*** TASK INPUTS Section Begins ***

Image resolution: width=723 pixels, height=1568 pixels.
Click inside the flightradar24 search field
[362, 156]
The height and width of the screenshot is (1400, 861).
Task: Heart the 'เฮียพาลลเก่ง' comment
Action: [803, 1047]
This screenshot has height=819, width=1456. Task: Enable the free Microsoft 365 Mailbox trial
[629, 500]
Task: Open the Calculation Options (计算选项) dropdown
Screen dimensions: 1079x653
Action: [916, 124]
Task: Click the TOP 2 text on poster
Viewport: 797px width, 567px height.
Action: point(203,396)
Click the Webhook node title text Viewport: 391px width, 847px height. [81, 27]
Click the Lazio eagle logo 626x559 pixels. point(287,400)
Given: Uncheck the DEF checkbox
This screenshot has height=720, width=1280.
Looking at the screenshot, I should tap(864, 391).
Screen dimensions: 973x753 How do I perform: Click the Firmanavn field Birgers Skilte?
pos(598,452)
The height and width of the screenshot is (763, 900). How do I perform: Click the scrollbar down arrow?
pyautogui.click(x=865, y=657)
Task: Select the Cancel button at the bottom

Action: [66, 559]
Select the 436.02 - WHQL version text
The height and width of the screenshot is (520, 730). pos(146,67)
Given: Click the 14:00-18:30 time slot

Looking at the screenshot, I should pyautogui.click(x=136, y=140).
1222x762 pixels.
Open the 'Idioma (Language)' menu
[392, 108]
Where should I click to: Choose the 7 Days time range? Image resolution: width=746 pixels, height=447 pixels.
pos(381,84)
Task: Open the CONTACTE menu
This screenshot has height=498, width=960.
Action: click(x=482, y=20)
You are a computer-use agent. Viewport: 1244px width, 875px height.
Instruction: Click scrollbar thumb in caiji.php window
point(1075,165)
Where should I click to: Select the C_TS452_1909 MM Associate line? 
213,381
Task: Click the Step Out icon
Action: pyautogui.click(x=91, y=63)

*** TASK INPUTS Section Ends ***

## [EXERCISE OBJECTIVE]
Exactly reproduce every record.

## [TASK RESULT]
Image resolution: width=723 pixels, height=1568 pixels.
Click inside the flightradar24 search field
[362, 156]
The height and width of the screenshot is (1400, 861).
Task: Heart the 'เฮียพาลลเก่ง' comment
Action: [803, 1047]
This screenshot has height=819, width=1456. Task: Enable the free Microsoft 365 Mailbox trial
[629, 500]
Task: Open the Calculation Options (计算选项) dropdown
Screen dimensions: 1079x653
Action: [916, 124]
Task: Click the TOP 2 text on poster
Viewport: 797px width, 567px height.
Action: point(203,396)
Click the Webhook node title text Viewport: 391px width, 847px height. [81, 27]
Click the Lazio eagle logo 626x559 pixels. point(287,400)
Given: Uncheck the DEF checkbox
This screenshot has height=720, width=1280.
Looking at the screenshot, I should tap(864, 391).
Screen dimensions: 973x753 How do I perform: Click the Firmanavn field Birgers Skilte?
pos(598,452)
The height and width of the screenshot is (763, 900). How do I perform: Click the scrollbar down arrow?
pyautogui.click(x=865, y=657)
Task: Select the Cancel button at the bottom

Action: [66, 559]
Select the 436.02 - WHQL version text
The height and width of the screenshot is (520, 730). pos(146,67)
Given: Click the 14:00-18:30 time slot

Looking at the screenshot, I should pyautogui.click(x=136, y=140).
1222x762 pixels.
Open the 'Idioma (Language)' menu
[392, 108]
Where should I click to: Choose the 7 Days time range? Image resolution: width=746 pixels, height=447 pixels.
pos(381,84)
Task: Open the CONTACTE menu
This screenshot has height=498, width=960.
Action: click(x=482, y=20)
You are a computer-use agent. Viewport: 1244px width, 875px height.
Instruction: Click scrollbar thumb in caiji.php window
point(1075,165)
Where should I click to: Select the C_TS452_1909 MM Associate line? 
213,381
Task: Click the Step Out icon
Action: pyautogui.click(x=91, y=63)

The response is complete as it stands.